Earlier today, the National Association of Insurance Commissioners voted to recommend a key package of consumer protections as part of the implementation of federal health reform–and to reject amendments by the insurance industry to significantly weaken these “medical loss ratio” regulations.
We are proud that Elizabeth Abbott, director of administrative advocacy for Health Access California, was one of the 28 designated consumer representatives at the NAIC who prevailed against the full-court press of literally hundreds of insurance company lobbyists who attended the meeting in Orlando, FL this week. Yes, the NAIC meeting this quarter, which travels around the country, was for this session just three miles from DisneyWorld.

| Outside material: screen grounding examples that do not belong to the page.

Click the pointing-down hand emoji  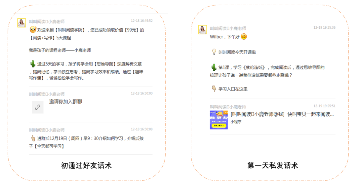[x=214, y=89]
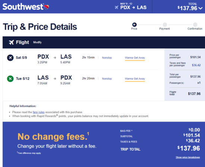Expand the header total price chevron
Viewport: 205px width, 167px height.
(201, 8)
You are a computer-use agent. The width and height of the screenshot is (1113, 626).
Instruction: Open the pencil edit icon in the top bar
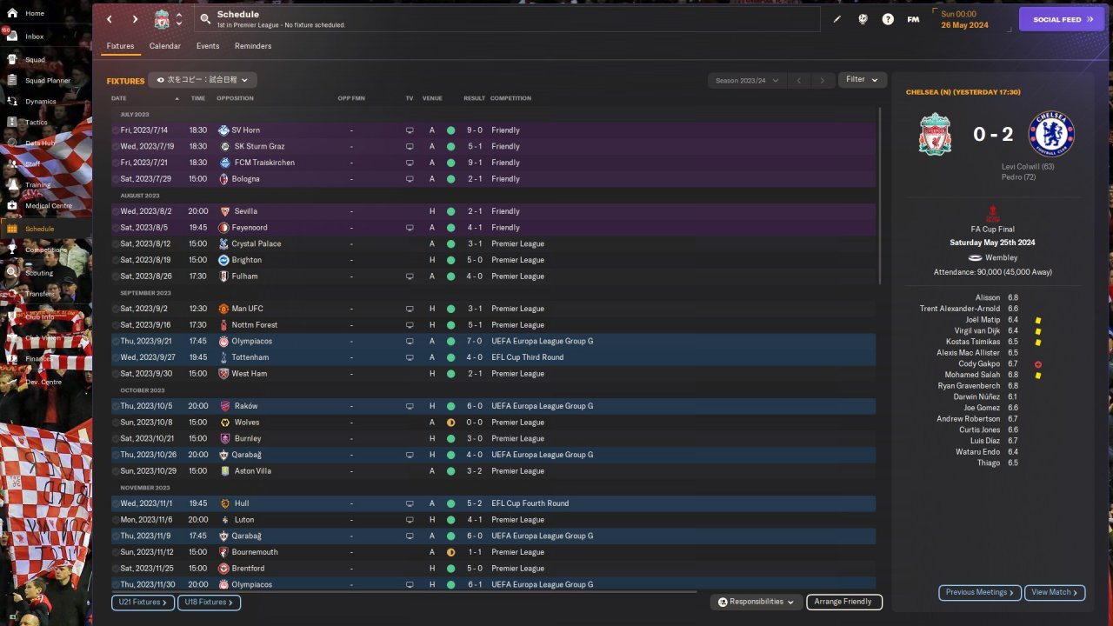tap(837, 19)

Despite the clunky name, these “medical loss ratio” rules are crucial because they help ensure that our premium dollars are going to patient care, rather than to administration and profit. The requirement that at least 80% or 85% go to patient care then brings up questions about how to calculate the definitions and formulas, and that’s what this package is important.

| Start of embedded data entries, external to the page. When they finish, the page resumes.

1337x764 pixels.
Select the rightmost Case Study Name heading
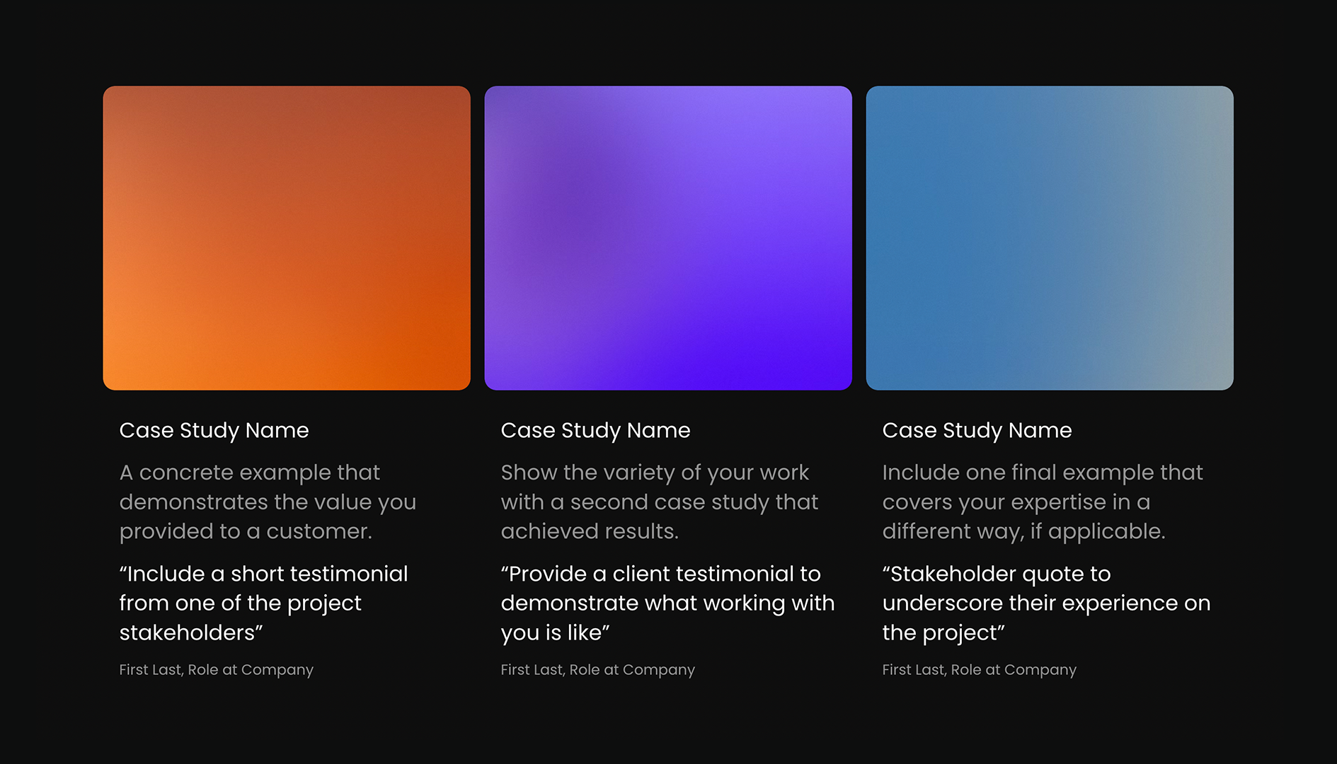[x=976, y=430]
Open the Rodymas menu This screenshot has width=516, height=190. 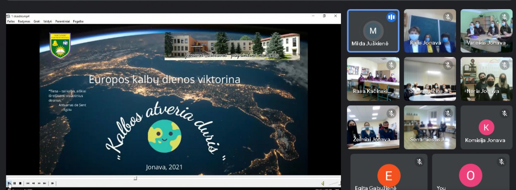tap(24, 21)
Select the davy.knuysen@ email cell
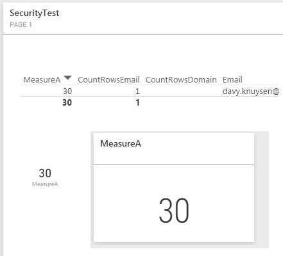Screen dimensions: 283x256 point(251,92)
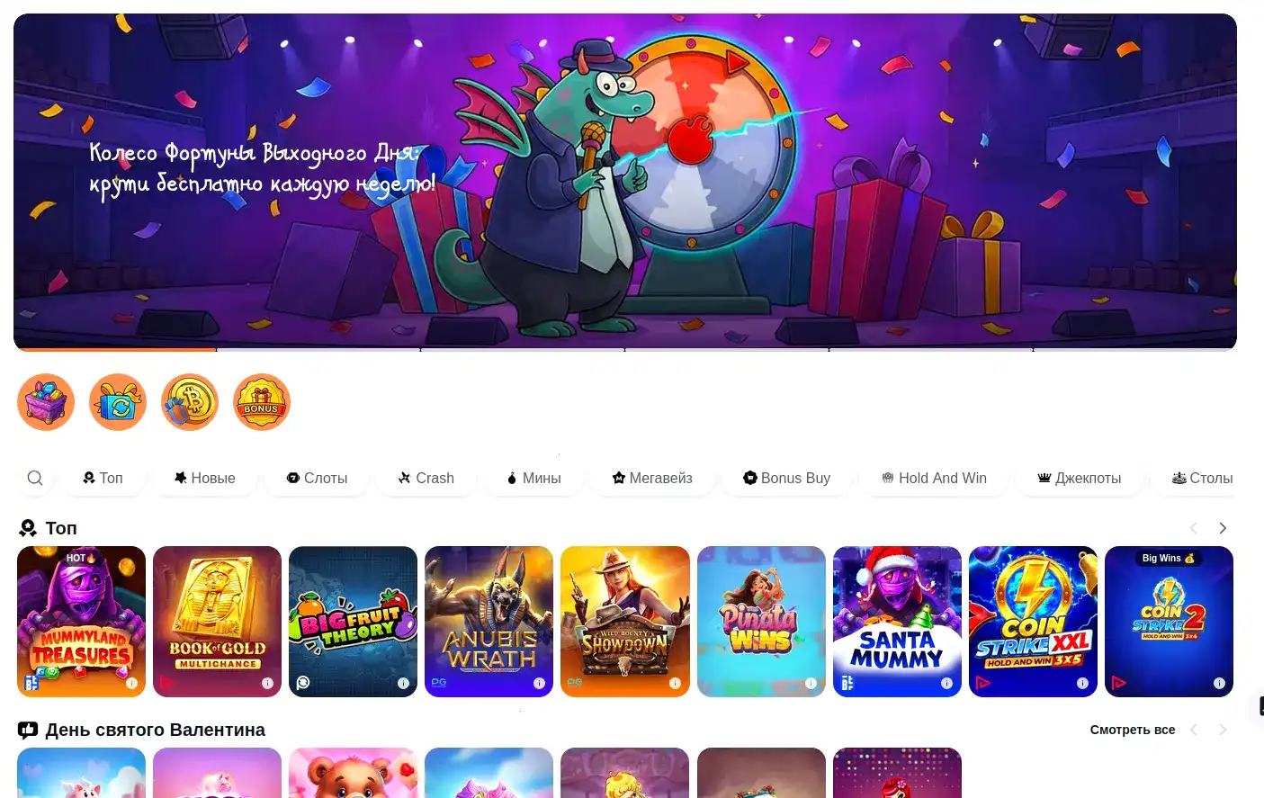The image size is (1264, 798).
Task: Open the treasure chest bonus icon
Action: pyautogui.click(x=46, y=402)
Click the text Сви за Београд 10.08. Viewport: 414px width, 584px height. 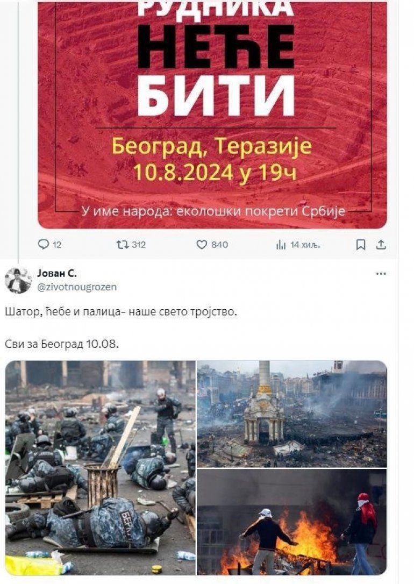tap(62, 344)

Although we did not get everything we wanted, the NAIC consumer advocates think the medical loss ratio rule that the NAIC adopted is fair, workable, and faithful to the law. They spent months and literally hundreds of hours on conference calls and meetings negotiating a careful compromise, and then at the last moment the insurance industry pulls out all the stops to weaken these consumer protections. They sought a loopholes the size of the country–for example, they sought so-called “national aggregation” to have these regulations applied nationwide, rather than state-by-state.
We appreciate that the insurance commissioners from California and elsewhere rebuffed the industry’s attemps at undermining reform, and we hope they continue to put consumers front and center in the adoption of all the new consumer protections in the new federal health law.